ELIZABETH WYDRA: I love that. Yeah, you know, one of the things that bothers me about the term originalism is that I think so many folks think of it and I think because of conservative originalists who have this focus of the Constitution as it stood, you know, in 1789, when so much of the work of CAC when we talk about the Constitution’s text and history is part of Progressive Originalism is about these changes that happen to the Constitution, over time, after the Civil War that you referenced where we wrote equality for all into the Constitution, we wrote protections for all including and especially non-citizens and immigrants to this country into the Constitution and recognizing the importance of those changes in the way that they changed us and our Constitution for the better. And we continually need to work as you talked about in Lawrence vs, Texas to make them real. Finally, Dylan. 
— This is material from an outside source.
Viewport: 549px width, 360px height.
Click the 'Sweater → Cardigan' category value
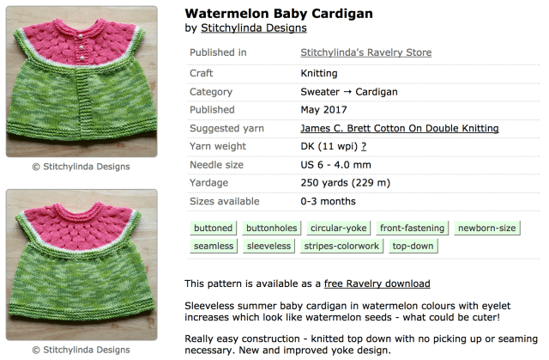(x=349, y=92)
DYLAN HOSMER-QUINT:Yeah, I’d echo both the things that Sasha and Gilbert said, and I’d also add that a lot of the debate that we have now about constitutional law, or debates that have been had for a very long time. And so, I think sometimes the voices that are lifted out of those debates by conservative originalists are different than the voices that Progressive Originalists would lift out. And so, I think Progressive Originalism has a role there to be a counterbalance. For example, before the 14th Amendment is often used as cudgel against race-conscious, remedial statutes and in fact the people that drafted it, followed it up with a race-conscious remedial statute and there’s a lot of history there and a lot of debates there that are useful and in helping Progressive Originalists, both draft statutes to continue that work but also defend those statutes in court before often judges, who often have originalist tendencies. 

ELIZABETH WYDRA: That’s so right. It’s a great way of putting it. Lifting up different voices from history that’s so important. And finally as we close out we want to have a lightning round of a fun fact about all of you. Because in addition to being super smart lawyers to be as everyone just saw demonstrated over this last 20 to 30 minutes. You are also wonderful people and wonderful humans in and of yourselves. So, let’s go. Lightning round, fun, fact. Dylan, I’ll start with you.  

DYLAN HOSMER-QUINT:I used to be a pretty good harmonica player.  

ELIZABETH WYDRA: Wow! I did not know that. We need to have a CAC concert.  Gilbert. 

GILBERT ORBEA: I can speak Chinese. 

ELIZABETH WYDRA: Nice! that’s great. Saja. 

SAJA SPEARMAN-WEAVER:I’m really praying that we’ll have a CAC softball game at some point because I used to be a pretty good Fastpitch Softball pitcher.  

ELIZABETH WYDRA: Wow. That’s very impressive. 

SAJA SPEARMAN-WEAVER: Or one against Harvard. I’d take that too.  

ELIZABETH WYDRA: Okay, I think that’s a challenge everybody.  

ELIZABETH WYDRA: Thank you so much for being with us today, and chatting about your thoughts and your work, and who you are, and what you believe in and fight for, I’m honored that I get to work with you this summer and that you joined all of us at CAC and can’t wait to see all the good that you do in the world. Thank you so much for joining us. Thank you for everyone watching. You can find out more about CAC at www.theusconstitution.org. Please be well. Thank you.